(Data entries)
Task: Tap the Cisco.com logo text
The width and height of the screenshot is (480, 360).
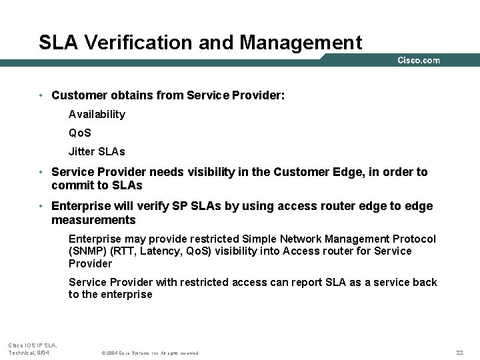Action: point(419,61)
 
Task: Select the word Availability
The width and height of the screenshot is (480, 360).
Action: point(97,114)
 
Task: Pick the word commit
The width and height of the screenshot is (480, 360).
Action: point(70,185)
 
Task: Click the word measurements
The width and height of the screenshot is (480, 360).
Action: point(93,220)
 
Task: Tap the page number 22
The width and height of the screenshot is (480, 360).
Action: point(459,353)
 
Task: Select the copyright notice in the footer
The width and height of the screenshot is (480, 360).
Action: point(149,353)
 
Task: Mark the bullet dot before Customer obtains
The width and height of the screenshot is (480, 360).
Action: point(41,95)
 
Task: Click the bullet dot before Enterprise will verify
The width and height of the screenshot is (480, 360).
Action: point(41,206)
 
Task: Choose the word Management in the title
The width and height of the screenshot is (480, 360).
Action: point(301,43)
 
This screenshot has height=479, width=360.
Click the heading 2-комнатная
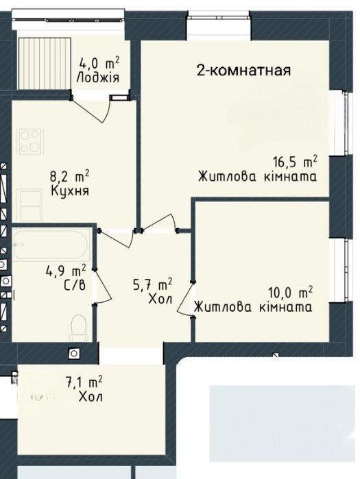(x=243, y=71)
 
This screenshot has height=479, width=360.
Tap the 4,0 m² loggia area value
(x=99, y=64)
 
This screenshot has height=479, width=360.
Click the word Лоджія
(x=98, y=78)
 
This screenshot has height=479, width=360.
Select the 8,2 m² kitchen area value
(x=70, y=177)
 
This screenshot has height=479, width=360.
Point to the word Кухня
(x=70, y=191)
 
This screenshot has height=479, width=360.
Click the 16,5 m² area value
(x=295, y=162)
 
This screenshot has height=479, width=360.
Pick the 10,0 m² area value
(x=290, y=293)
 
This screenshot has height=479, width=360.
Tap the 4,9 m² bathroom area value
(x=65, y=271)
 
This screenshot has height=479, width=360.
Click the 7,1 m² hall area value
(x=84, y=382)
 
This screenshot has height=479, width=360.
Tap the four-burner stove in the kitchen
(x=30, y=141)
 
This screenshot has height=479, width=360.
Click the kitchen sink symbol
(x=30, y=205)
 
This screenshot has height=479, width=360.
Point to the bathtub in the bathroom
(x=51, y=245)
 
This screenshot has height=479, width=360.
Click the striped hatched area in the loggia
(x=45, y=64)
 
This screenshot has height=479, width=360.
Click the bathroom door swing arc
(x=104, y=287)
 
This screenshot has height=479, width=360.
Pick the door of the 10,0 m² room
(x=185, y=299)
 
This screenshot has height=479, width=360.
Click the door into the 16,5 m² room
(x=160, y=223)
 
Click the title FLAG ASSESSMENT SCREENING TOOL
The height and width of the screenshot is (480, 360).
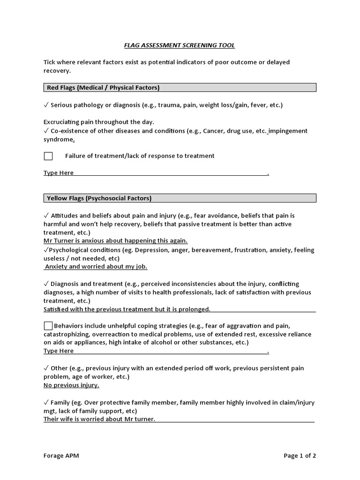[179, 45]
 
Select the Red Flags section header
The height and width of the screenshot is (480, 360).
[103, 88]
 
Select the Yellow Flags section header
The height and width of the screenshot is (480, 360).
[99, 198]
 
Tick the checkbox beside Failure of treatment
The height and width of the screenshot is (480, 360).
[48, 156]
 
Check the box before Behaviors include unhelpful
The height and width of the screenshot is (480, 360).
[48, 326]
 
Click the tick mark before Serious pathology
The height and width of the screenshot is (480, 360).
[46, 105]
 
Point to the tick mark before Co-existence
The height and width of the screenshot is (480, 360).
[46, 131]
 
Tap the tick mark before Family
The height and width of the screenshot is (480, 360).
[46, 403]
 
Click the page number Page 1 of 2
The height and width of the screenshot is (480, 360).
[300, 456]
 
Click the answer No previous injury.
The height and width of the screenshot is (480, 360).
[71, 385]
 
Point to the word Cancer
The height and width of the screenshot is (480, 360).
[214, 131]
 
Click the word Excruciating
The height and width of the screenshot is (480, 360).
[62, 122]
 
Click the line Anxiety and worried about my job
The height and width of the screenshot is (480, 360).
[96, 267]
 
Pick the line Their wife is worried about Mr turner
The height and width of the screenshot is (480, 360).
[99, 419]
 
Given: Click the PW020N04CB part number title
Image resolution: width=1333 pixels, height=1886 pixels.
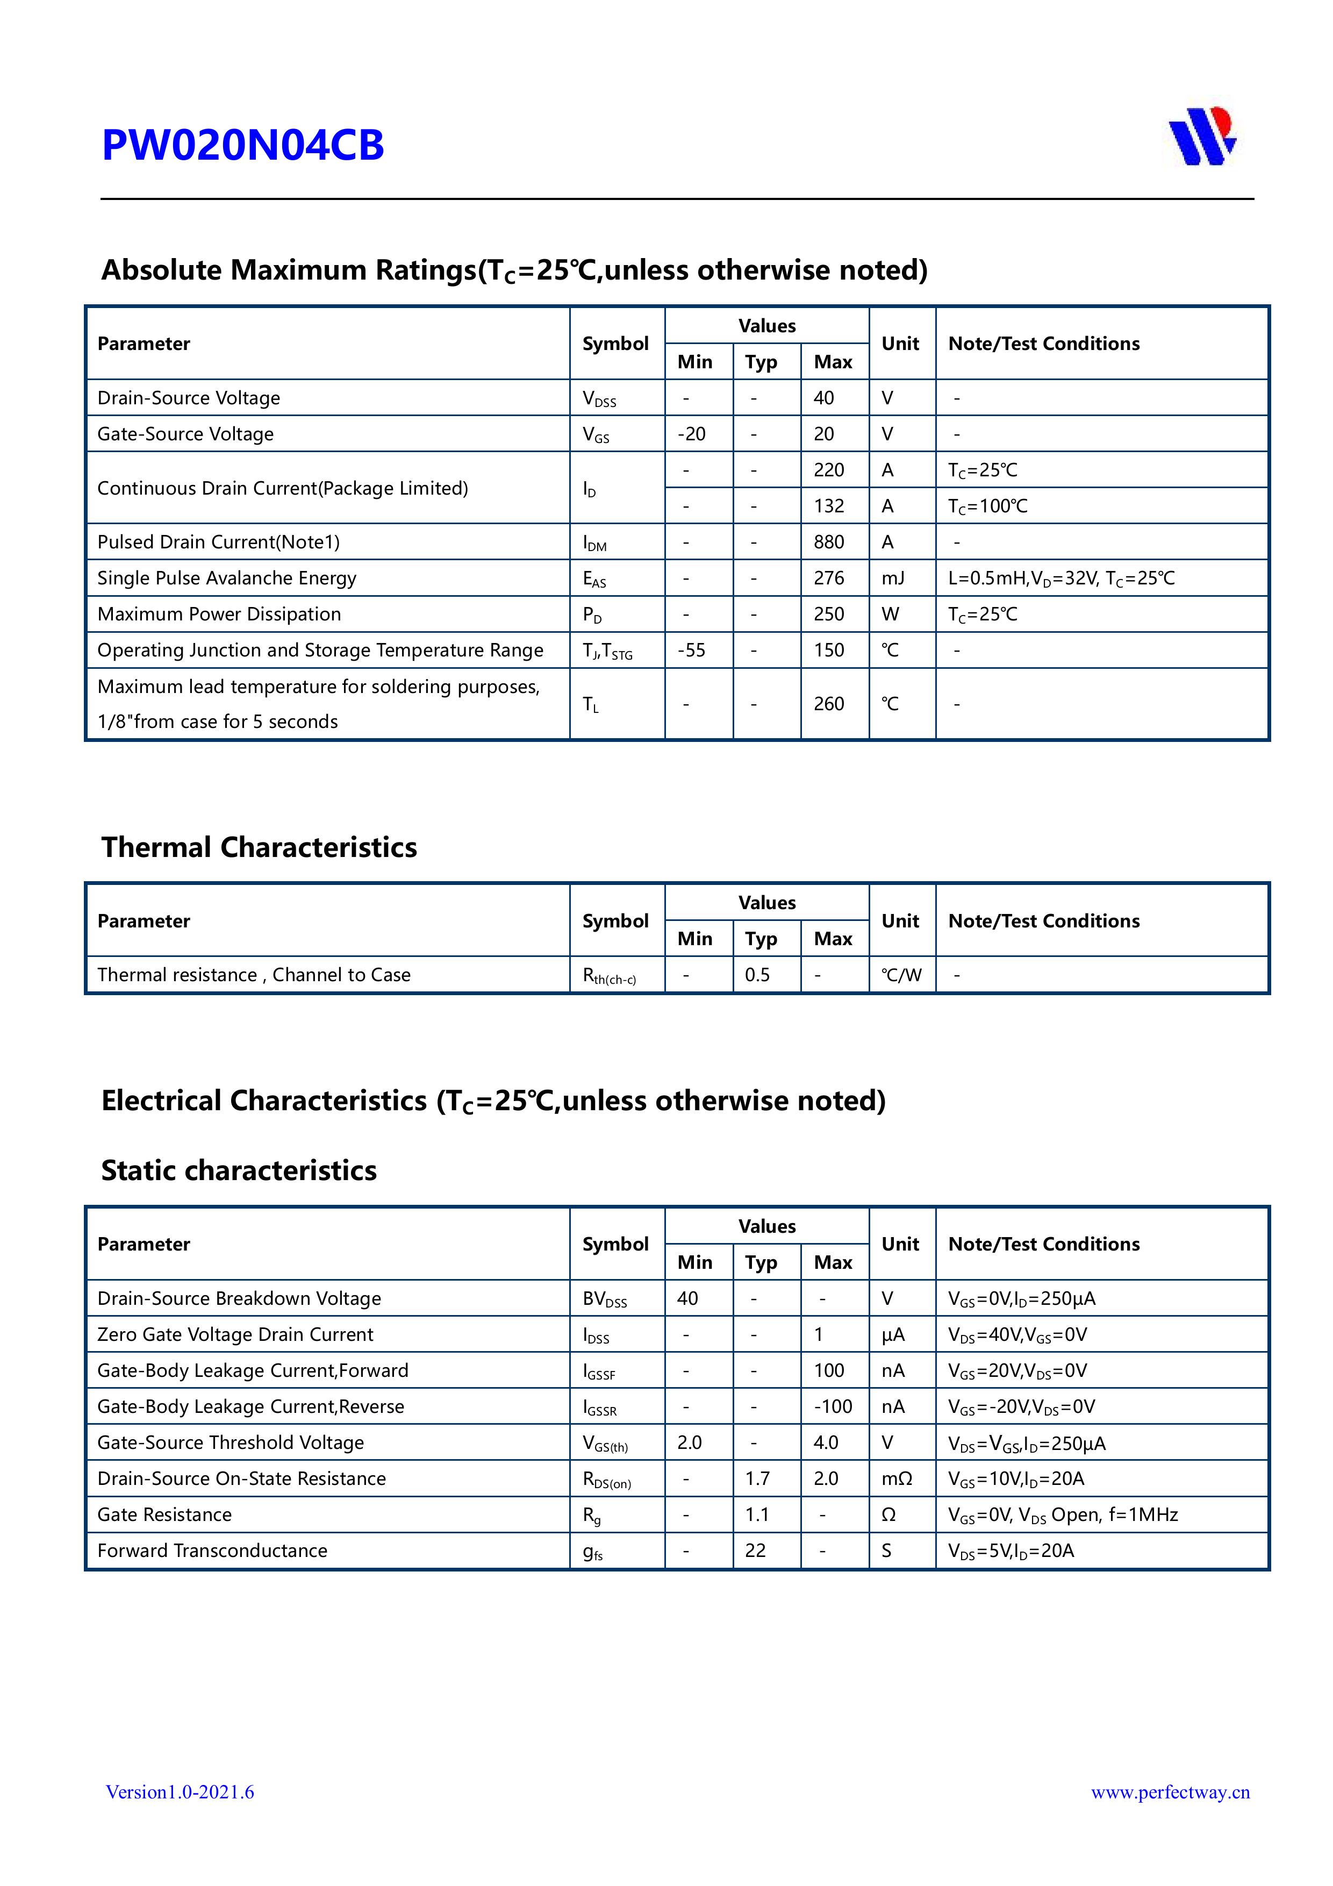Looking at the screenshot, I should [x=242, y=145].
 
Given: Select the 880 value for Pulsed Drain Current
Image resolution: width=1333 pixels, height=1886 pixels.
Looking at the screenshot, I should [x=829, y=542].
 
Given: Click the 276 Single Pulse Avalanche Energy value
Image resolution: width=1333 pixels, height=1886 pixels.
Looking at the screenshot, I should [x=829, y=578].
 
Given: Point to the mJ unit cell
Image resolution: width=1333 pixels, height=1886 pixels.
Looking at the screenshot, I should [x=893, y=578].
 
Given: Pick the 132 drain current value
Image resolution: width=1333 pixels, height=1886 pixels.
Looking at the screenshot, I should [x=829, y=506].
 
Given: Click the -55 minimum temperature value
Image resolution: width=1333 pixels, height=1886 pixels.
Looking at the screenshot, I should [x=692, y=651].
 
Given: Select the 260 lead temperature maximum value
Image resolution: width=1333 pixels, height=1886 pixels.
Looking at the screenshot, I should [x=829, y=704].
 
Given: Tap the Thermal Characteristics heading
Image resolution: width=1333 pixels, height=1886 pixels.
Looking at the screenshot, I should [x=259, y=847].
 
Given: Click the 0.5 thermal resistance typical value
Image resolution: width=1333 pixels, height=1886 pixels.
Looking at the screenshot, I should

**Your objective**
Pull out every line in the listing that contains the string "bathroom". Case counts.

**Output of the task**
Tap the 4,9 m² bathroom area value
Point to the bathtub in the bathroom
Click the bathroom door swing arc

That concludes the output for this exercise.